In short this will provide a common way to discuss performance issues
across kernel, sub-system, and application space.

> > > my problem with this stuff is conceptual: it introduces a constant drag on
> > > the kernel sourcecode, while 99% of development will not want to trace,
> >
> > If you care about performance you will want to trace. On two previous
> > kernels I have worked on I've heard this comment. Once the
> > infrastructure was in it was used and appreciated.
>
> (i think you have not read what i have written. I use tracing pretty
> frequently, and no, i dont need tracing in the kernel, during development
> i can apply patches to kernel trees just fine.)

Good - I'm glad you find tracing useful - sorry if I reacted to the
statement that most of the time it's not needed. As above, it should be in
the kernel proper not as just a patch.

> > The lockless scheme is pretty simple, instead of using a spinlock to
> > ensure atomic allocation of buffer space, the code does an
> > allocate-and-test routine where it tries to allocate space in the buffer
>
> (this is in essence a moving spinlock at the tail of the trace buffer -
> same problem.)

No, we use lock-free atomic operations to reserve a place in the buffer to
write the data. What happens is you attempt to atomic move the current
index pointer forward. If you succeed then you have bought yourself that
many data words in the queue. In the unlikely event you happened to
collide with someone you perform the atomic operation again.

Robert Wisniewski
The K42 MP OS Project
Advanced Operating Systems
Scalable Parallel Systems
IBM T.J. Watson Research Center
914-945-3181
http://www.research.ibm.com/K42/
[email protected]

2002-09-22 22:33:11

[permalink] [raw]

Subject: Re: [PATCH] LTT for 2.5.38 1/9: Core infrastructure

Ingo Molnar wrote:
> +int trace_event(u8 pm_event_id,
> + void *pm_event_struct)
> [...]
> + read_lock(&tracer_register_lock);
>
> ie. it's using a global spinlock. (sure, it can be made lockless, as other
> tracers have done it.)

It is, but this is separate from the trace driver. This global
spinlock is only used to avoid a race condition in the registration/
unregistration of the tracing function with the trace infrastructure.
The only case where the lock is taken in write mode is when a
tracer in being registered or unregistered (register_tracer() and
unregister_tracer()). Since tracing itself is NOT registeration/
unregistration intensive, there is no contention over this lock.

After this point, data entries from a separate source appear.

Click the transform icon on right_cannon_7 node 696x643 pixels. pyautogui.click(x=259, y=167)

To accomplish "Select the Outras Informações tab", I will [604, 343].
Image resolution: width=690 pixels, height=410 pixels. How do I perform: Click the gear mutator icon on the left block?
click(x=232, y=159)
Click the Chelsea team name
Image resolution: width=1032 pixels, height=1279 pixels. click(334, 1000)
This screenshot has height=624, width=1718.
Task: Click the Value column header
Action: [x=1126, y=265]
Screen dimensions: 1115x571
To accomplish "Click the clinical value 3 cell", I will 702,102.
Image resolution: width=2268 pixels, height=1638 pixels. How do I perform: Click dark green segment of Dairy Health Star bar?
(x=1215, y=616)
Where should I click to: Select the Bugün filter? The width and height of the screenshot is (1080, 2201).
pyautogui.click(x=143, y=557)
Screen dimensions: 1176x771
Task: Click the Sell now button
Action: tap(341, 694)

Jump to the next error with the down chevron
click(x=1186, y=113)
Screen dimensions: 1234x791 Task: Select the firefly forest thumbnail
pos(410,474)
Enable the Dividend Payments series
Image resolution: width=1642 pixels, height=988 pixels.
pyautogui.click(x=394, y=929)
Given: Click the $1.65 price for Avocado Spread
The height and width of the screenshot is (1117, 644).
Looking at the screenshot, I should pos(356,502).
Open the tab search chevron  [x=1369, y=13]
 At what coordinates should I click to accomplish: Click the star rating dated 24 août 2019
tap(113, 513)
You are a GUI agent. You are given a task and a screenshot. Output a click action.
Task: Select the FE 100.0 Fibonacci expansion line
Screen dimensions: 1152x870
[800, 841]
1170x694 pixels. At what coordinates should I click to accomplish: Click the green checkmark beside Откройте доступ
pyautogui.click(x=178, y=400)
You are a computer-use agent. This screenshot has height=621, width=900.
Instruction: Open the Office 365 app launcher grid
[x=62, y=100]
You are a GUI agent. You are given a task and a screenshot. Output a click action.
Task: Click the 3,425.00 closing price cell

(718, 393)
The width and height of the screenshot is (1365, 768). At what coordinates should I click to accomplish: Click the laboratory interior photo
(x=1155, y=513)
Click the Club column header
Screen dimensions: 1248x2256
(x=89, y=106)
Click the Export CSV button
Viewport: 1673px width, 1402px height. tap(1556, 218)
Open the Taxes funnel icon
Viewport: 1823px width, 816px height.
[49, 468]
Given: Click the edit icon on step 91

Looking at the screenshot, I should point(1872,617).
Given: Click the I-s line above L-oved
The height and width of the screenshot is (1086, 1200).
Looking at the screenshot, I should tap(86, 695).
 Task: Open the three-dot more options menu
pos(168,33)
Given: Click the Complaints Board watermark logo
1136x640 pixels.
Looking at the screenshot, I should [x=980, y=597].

Any trace infrastructure that allows dynamic registration of tracers
needs this sort of lock in order to make sure that the function pointer
it has for the tracer is actually valid when it calls it. Of course if
the tracer itself was directly called from the inline trace statements,
then this would be a different story, but then the tracer has to be
in there all the time (which is exactly what happens with most, if
not all, the tracers already included in the kernel).

Karim

===================================================
Karim Yaghmour
[email protected]
Embedded and Real-Time Linux Expert
===================================================

2002-09-22 22:36:39

[permalink] [raw]

Subject: Re: [PATCH] LTT for 2.5.38 1/9: Core infrastructure

a number of suggestions to make the tracer truly lightweight:

- remove the 'event registration' and callback stuff. It just introduces
unnecessery runtime overhead. Use an include file as a registry of
events instead. This will simplify things greatly. Why do you need a
table of callbacks registered to an event? Nothing in your patches
actually uses it ... Just use one tracing function that copies the
arguments into a per-CPU ringbuffer. It's really just a few lines.

- do not disable interrupts when writing events. I used this method in
a tracer and it works well. Just get an irq-safe index to the trace
ring-buffer and fill it in. [eg. on x86 incl can be used for this
purpose.]

- get rid of p->trace_info and the pending_write_count - it's completely
unnecessery.

- drivers/trace/tracer.c is a complex mess of strange coding style and
#ifdefs, it's not proper Linux kernel code.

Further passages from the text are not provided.